Czarna Góra did not provide the wind speeds needed for the First Polish Glider Contest, held in 1923. The organizers of the Second Contest, held in 1925, chose Oksywie near Gdynia in the search for better winds but their hopes were not rewarded and the best flights of 1923 were not approached, though more flights were made and with fewer crashes. The Second Contest began on 17 May and ended on 14 June, though only fifteen of the twenty-seven contestants flew. The Bohatyrew Miś, designed by Michal Bohatyrew who was the contest manager, was the overall winner.

The wooden Miś was built in the W.W.S Samolet factory at Ławica airfield in Poznań, which also built Hanriot aircraft under licence. Its two spar, parasol wing, which used panels from the wing of the Hanriot HD.28, was plywood-covered around the leading edge to the forward spar and fabric covered aft.
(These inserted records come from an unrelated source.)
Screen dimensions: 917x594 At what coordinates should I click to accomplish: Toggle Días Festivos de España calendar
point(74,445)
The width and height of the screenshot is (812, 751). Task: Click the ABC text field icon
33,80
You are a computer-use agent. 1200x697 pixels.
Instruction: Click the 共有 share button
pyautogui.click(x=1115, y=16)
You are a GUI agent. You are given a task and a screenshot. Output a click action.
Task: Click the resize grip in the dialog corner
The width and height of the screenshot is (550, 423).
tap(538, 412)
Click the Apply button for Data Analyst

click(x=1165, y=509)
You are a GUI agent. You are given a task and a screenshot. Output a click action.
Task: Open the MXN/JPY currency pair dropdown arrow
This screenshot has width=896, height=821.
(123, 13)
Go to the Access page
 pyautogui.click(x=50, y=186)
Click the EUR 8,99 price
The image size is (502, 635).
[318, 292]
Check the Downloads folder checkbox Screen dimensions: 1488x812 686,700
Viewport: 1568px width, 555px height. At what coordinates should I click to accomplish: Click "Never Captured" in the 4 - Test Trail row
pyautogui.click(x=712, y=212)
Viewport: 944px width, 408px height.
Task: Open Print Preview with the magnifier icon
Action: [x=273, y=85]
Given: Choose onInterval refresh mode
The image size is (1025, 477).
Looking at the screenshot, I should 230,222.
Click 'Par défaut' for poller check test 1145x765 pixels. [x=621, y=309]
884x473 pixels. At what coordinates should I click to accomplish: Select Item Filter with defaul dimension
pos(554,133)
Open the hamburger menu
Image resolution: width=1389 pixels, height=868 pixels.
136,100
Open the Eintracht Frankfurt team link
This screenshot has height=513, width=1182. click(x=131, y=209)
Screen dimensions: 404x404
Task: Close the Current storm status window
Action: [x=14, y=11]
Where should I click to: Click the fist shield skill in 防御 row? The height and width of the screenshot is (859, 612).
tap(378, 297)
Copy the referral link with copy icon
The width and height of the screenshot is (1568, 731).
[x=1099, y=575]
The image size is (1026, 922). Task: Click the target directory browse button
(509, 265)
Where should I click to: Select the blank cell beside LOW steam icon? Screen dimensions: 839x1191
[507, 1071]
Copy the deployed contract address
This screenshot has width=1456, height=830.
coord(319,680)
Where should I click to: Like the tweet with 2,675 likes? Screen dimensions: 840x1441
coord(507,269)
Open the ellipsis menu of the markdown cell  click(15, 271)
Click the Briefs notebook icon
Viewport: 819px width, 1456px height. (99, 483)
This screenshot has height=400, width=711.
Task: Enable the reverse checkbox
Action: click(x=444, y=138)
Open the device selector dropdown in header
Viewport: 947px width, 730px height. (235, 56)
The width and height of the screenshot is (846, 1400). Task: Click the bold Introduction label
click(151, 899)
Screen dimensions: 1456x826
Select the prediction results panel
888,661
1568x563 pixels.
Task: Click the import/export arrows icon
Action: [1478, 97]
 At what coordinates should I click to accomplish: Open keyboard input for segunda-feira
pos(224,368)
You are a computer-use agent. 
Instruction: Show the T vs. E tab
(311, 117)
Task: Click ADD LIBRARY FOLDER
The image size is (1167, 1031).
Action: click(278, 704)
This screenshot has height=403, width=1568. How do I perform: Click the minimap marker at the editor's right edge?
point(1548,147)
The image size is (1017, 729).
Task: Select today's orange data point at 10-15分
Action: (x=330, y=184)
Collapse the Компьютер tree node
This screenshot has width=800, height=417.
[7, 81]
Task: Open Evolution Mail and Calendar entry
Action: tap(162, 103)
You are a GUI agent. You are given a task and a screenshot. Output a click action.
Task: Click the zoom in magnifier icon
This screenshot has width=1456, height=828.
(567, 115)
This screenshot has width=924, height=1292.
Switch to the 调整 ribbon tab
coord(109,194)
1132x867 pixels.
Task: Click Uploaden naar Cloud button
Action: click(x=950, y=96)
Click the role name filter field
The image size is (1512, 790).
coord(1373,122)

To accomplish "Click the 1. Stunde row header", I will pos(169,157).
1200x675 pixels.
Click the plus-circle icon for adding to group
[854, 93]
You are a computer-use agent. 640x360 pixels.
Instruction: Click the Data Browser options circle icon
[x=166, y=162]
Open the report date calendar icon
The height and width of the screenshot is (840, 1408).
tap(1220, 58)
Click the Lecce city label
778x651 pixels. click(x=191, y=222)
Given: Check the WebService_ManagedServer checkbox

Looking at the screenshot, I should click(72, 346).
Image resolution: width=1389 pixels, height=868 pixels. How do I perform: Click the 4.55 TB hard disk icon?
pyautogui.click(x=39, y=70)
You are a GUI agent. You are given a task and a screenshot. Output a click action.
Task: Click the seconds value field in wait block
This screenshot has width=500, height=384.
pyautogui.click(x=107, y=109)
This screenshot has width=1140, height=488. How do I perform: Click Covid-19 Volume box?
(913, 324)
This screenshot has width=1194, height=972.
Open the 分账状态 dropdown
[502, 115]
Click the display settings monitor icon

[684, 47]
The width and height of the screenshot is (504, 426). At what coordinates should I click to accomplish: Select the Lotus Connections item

It was held over the fuselage on four converging steel struts which formed a central cabane over the wing from which landing wires braced the outer wings, assisted by lift wires from the lower fuselage longerons.

The underlying fuselage structure was rectangular in section and ply-covered, though a duralumin sheet on the forward upper surface formed a tapered, pentagonal-section, slender nose. There was a single-seat, open cockpit under the wing. The empennage was wire-braced and fabric-covered. The leading edge of the tailplane, which was mounted on top of the fuselage, was straight and swept. It carried straight-edged elevators
which had rounded tips and were balanced. The rudder was also round-tipped and straight-edged.

==Operational history==

When it first appeared at the contest, the Miś had a fixed, single-axle undercarriage with the axle close to the fuselage underside and the wheels close to its sides. After receiving slight damage in a landing accident on 29 May the wheeled gear was replaced by a pair of skids.

The Miś was flown at the event by Stanislaw Wrembel. On 26 May he achieved the longest flight (65 seconds), later made the longest flight in low wind conditions (23 seconds) and also set the longest total flying time of 15 minutes 56 seconds in its twenty-six flights.

In late 1925 students of the Warsaw Technical University took the Miś on an investigation of possible gliding sites around Dukla, including the mapping of air currents. It was damaged after its first flight and not repaired.